Look through the lines below, find those with the word "Given", and copy them.

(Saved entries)
▬▬▬▬▬▬

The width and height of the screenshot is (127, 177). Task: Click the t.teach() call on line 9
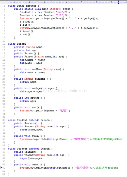[x=27, y=31]
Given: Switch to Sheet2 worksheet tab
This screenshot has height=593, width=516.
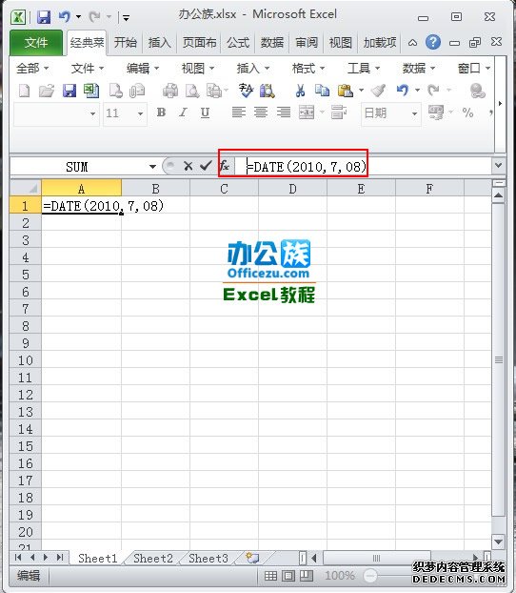Looking at the screenshot, I should tap(153, 559).
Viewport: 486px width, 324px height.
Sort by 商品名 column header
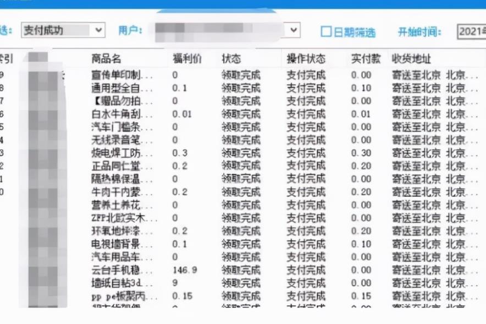point(106,59)
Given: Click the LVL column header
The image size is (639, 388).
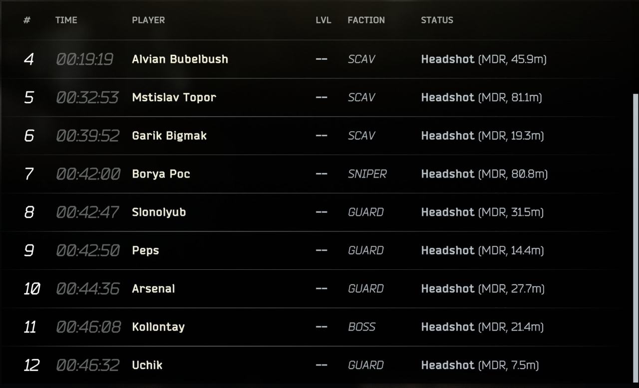Looking at the screenshot, I should tap(323, 20).
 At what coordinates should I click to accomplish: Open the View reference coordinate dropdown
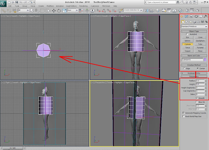click(72, 10)
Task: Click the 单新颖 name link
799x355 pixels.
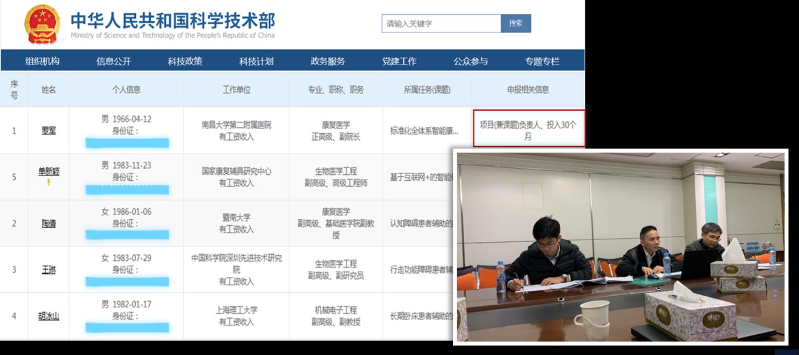Action: [48, 172]
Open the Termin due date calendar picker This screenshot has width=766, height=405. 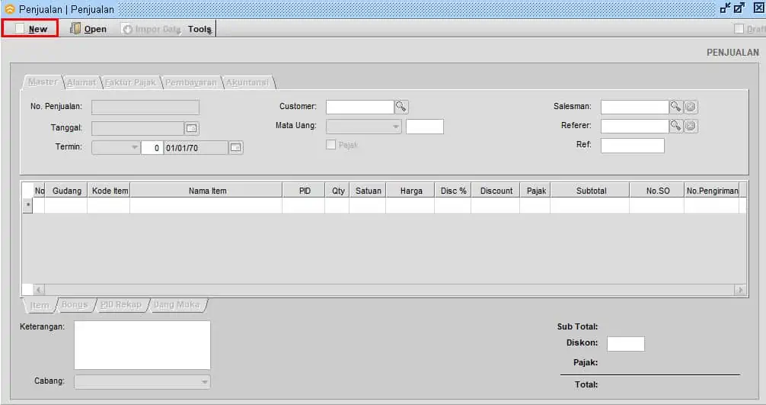tap(236, 147)
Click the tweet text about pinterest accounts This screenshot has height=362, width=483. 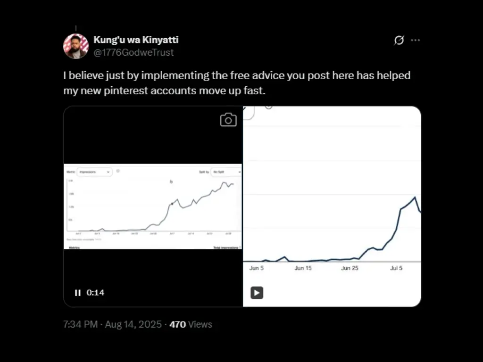tap(237, 82)
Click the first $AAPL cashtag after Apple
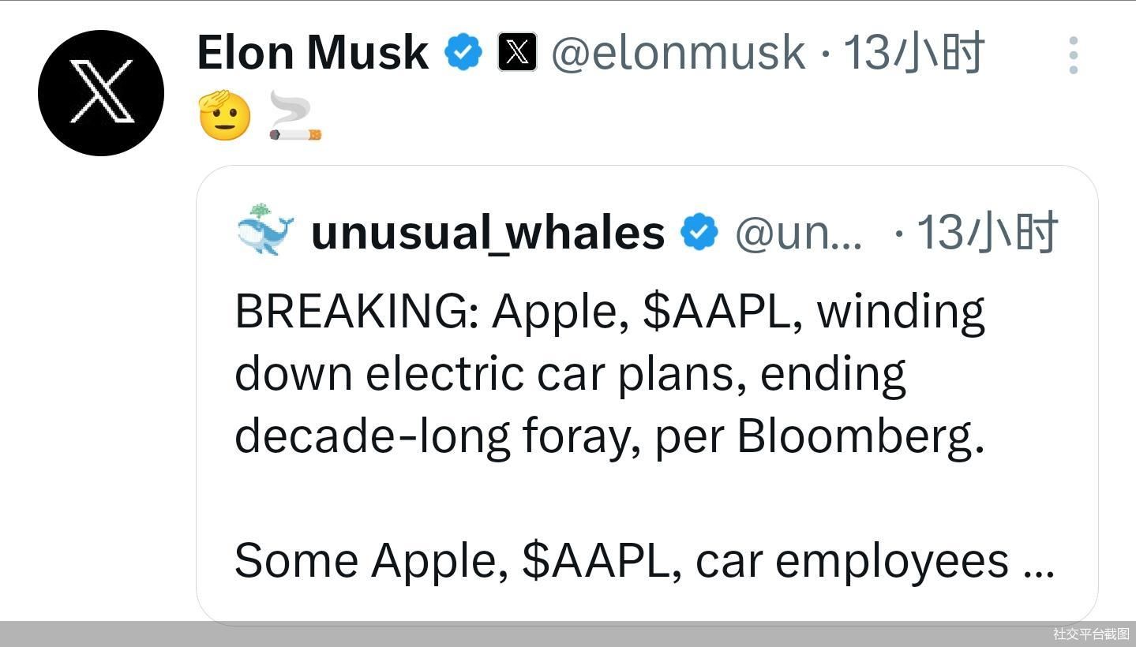The width and height of the screenshot is (1136, 647). pyautogui.click(x=717, y=311)
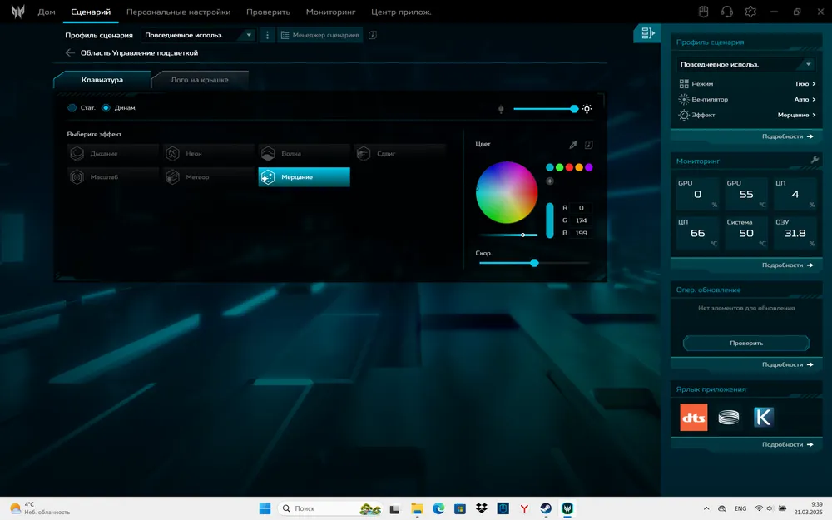Activate the eyedropper color picker tool
Screen dimensions: 832x520
(x=572, y=145)
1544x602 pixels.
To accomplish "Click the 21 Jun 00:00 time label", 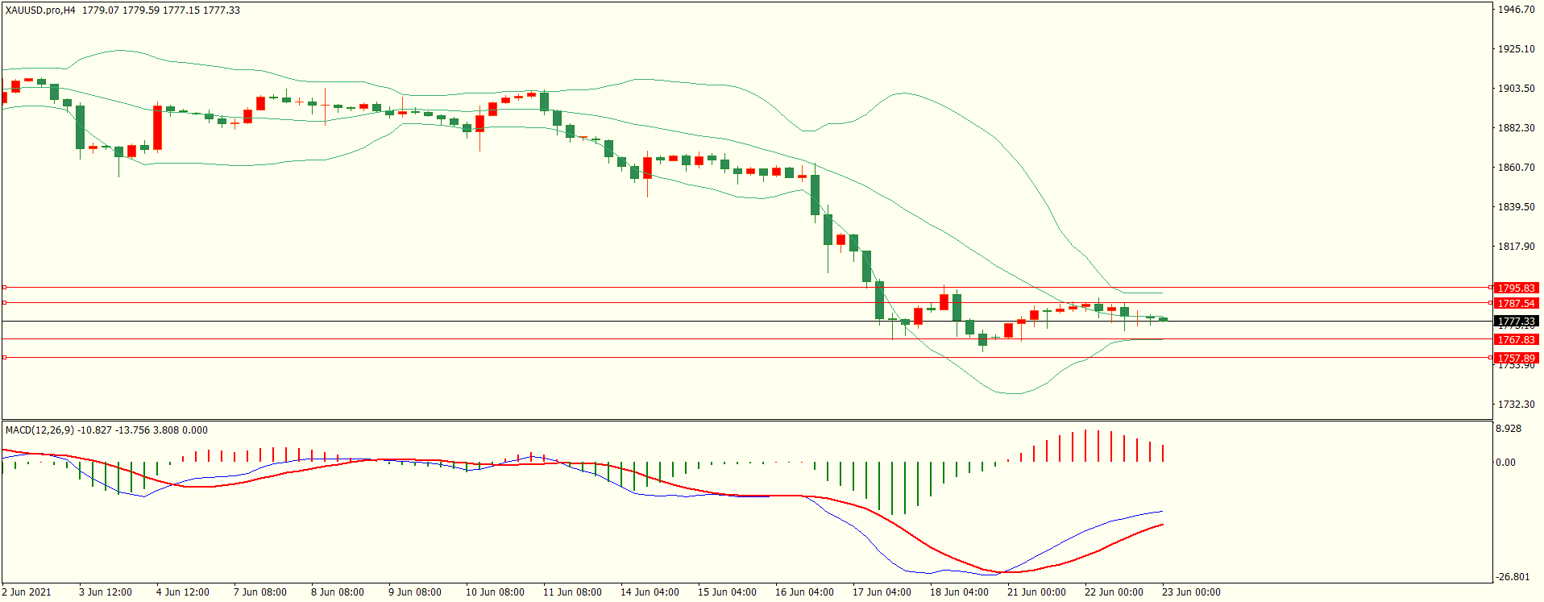I will click(x=1036, y=592).
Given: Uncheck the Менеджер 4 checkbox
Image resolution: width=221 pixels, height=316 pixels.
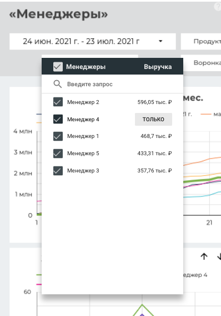Looking at the screenshot, I should coord(58,119).
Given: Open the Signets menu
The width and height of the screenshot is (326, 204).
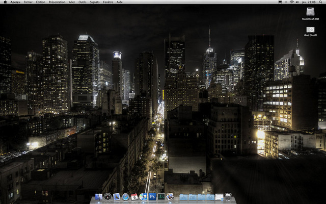Looking at the screenshot, I should pos(95,2).
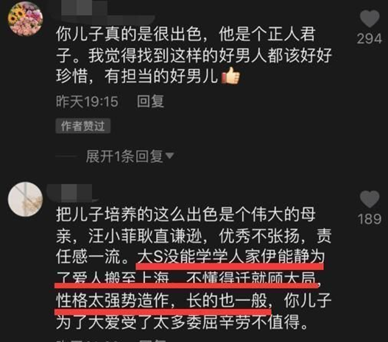Screen dimensions: 388x342
Task: Open the flower bouquet avatar profile
Action: click(x=25, y=19)
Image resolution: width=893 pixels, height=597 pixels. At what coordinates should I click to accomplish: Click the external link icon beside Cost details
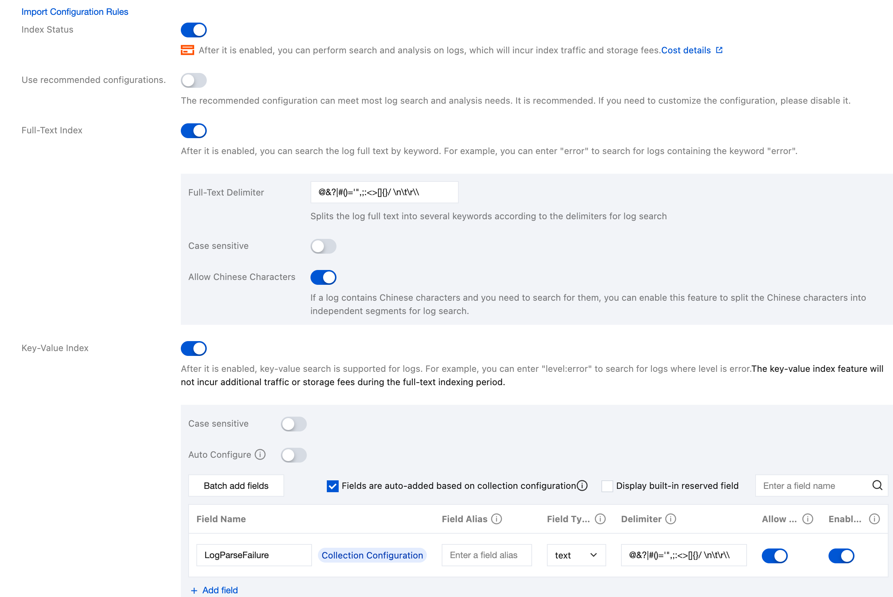[x=719, y=50]
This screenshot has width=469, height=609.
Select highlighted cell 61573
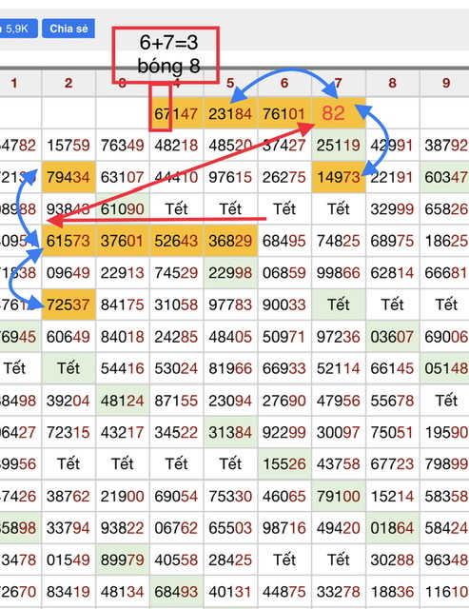coord(68,241)
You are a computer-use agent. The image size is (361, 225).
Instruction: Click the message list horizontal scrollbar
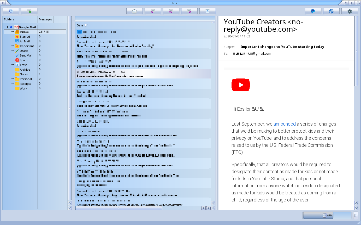tap(119, 208)
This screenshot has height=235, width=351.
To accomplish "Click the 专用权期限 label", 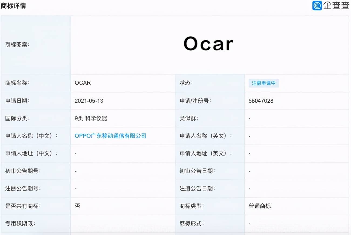I will [20, 224].
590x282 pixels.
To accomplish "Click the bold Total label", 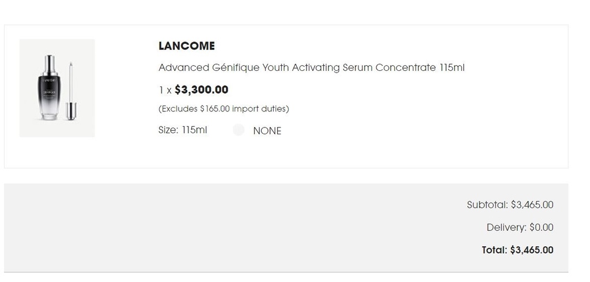I will pos(495,250).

▬▬▬▬▬▬

(YOUR RESPONSE)
Given: Switch to Sheet2 worksheet tab
Given: Click the LVL column header
Given: Uncheck the Менеджер 4 checkbox
Given: Open the Signets menu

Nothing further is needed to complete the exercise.